Exercise: Copy out exactly the lines below that run from the one holding "Identify the click" to the one holding "Akzeptieren (735, 50)", keeping both of those lines and no others.

(Supplied records)

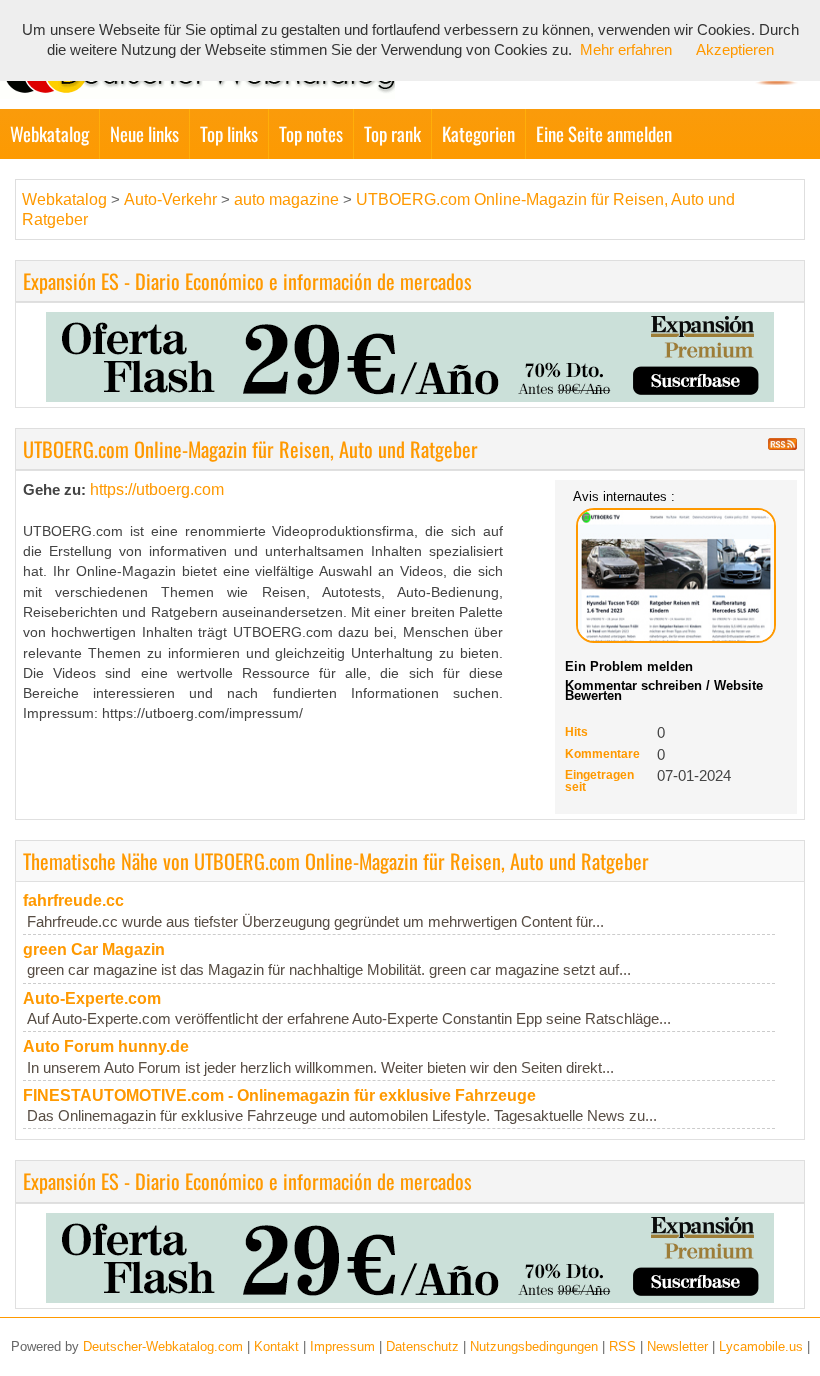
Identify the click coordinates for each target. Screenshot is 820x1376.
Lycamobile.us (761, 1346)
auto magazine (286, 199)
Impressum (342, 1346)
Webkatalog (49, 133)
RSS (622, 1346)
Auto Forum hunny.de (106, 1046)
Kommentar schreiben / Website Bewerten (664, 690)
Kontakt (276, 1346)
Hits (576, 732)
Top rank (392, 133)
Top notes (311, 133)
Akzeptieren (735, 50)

(End Supplied records)
(Supplied records)

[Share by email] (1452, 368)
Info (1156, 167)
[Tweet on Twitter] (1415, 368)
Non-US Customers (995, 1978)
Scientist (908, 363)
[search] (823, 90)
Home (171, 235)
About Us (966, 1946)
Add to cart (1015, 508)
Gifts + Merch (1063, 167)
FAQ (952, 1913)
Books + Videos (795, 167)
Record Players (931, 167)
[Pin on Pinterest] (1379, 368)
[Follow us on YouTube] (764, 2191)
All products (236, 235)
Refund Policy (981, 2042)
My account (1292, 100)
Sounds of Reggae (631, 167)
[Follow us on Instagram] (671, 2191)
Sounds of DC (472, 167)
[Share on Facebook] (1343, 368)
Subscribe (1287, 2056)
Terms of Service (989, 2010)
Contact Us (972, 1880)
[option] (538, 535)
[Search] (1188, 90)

(End Supplied records)
(Supplied records)

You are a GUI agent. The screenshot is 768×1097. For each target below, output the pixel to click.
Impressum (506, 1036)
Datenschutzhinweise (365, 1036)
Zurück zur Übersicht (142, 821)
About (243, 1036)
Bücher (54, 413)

(End Supplied records)

Exercise result:
Identify the click coordinates for each target. Screenshot is 820x1376.
Lycamobile.us (761, 1346)
auto magazine (286, 199)
Impressum (342, 1346)
Webkatalog (49, 133)
RSS (622, 1346)
Auto Forum hunny.de (106, 1046)
Kommentar schreiben / Website Bewerten (664, 690)
Kontakt (276, 1346)
Hits (576, 732)
Top rank (392, 133)
Top notes (311, 133)
Akzeptieren (735, 50)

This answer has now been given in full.